Andrew Peck, executive director of the Glebe BIA, was out going door-to-door last week checking in on local businesses gauging their mood for the festival, and it was very positive.
"A lot of them have already started doing window displays. We're getting into the holiday season as well," he said. "It's totally animating the area. The mood is thrilling and excitement."
The major difference between the Grey Cup and other major events that have been held at TD Place over the years is the length.
Most concerts or sporting events only last a day, but the Grey Cup had days of activities leading up to it, including Capital Pride Party on Nov. 23 and the Tailgate Party on Sunday.
"There's a level of impact that goes way beyond a one-off event. This is a major deal," said Peck. "People are very excited."
Sunday night's game attracted a sellout crowd of 36,154 to TD Place, which added extra capacity with temporary seating.
Organizers predicted that the Grey Cup game and festival would generate $100 million in local economic activity.

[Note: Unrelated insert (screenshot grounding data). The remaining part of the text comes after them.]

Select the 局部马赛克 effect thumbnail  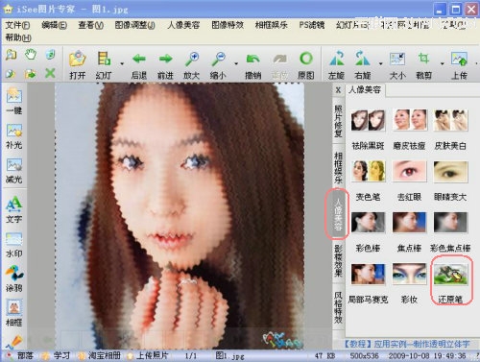(368, 274)
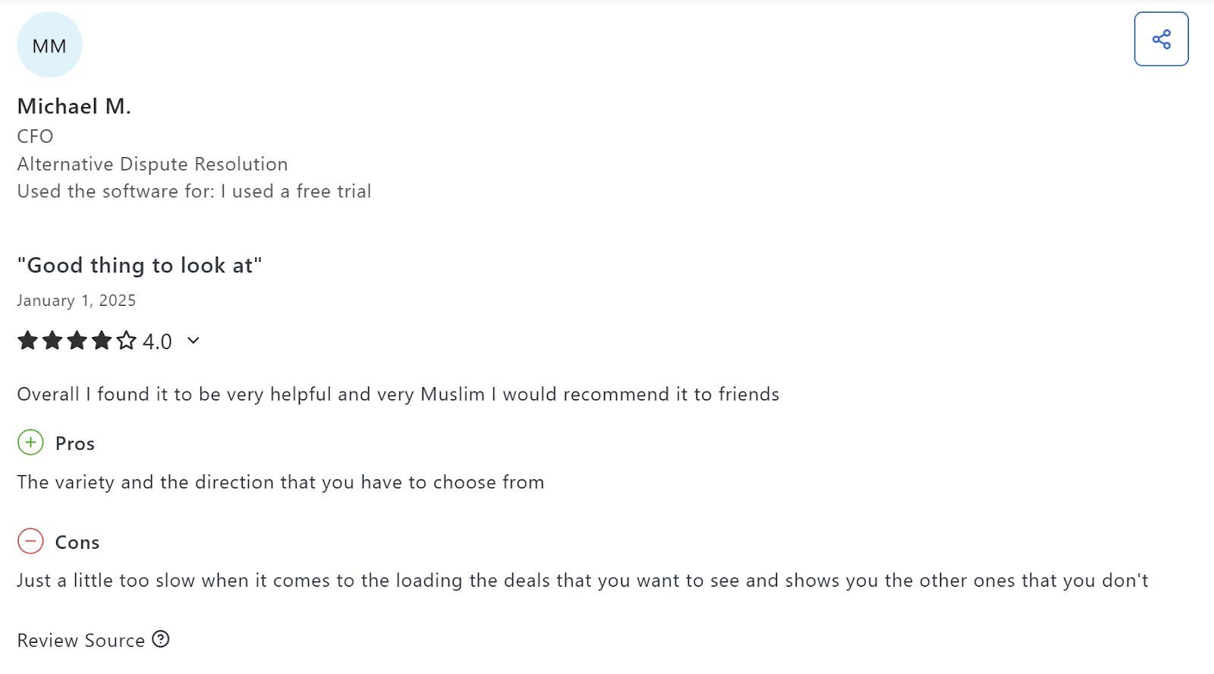Click the January 1, 2025 review date
Image resolution: width=1214 pixels, height=674 pixels.
(77, 301)
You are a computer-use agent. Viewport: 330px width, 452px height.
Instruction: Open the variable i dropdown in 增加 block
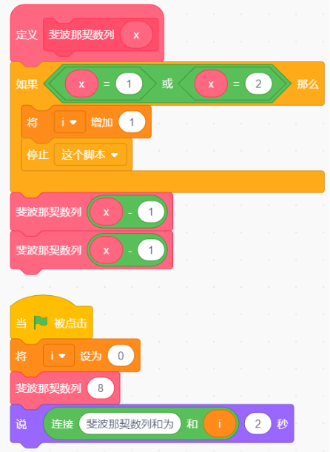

Inside TD Place, the 105th Grey Cup kicked off in a winter wonderland, and ended with a messy but entertaining 27-24 win by the Toronto Argonauts over the Calgary Stampeders.
Snow started falling about two hours before Sunday's kickoff, and by the time the teams took the field, officials were scrambling to clear the turf.
Several dozen stadium employees raced with shovels to uncover the lines, while snow plows attempted to clear the end zones. The shovellers and plows also came out during every stoppage in play early on in an effort to keep the snow at bay, and two full-sized plows attached to trucks were added to the snow-clearing effort at halftime.
The temperature at kickoff was minus 3 Celsius, and snow fell steadily throughout the first half before letting up.
A pre-game flyover featuring two of the Royal Canadian Air Force's CF-18 Hornets was cancelled due to the snow. But the conditions were perfect for halftime performer Shania Twain, as the country star was conveyed to the stage on a dog sled.
"What better way to win a Grey Cup than in the snow?" Toronto defensive back Cassius Vaughn, who recovered a fumble and returned it a Grey Cup record 110 yards to tie the game 24-24, said after the game. "It's the most Canadian thing you could do, win a Grey Cup in the snow."
As Sunday night's festivities drew to a close, many residents took to social media to congratulate organizers on hosting such a successful event.
In less than three weeks, Lansdowne Park will host another major sporting event when the Ottawa Senators take on the Montreal Canadiens during the outdoor NHL classic on Dec. 16.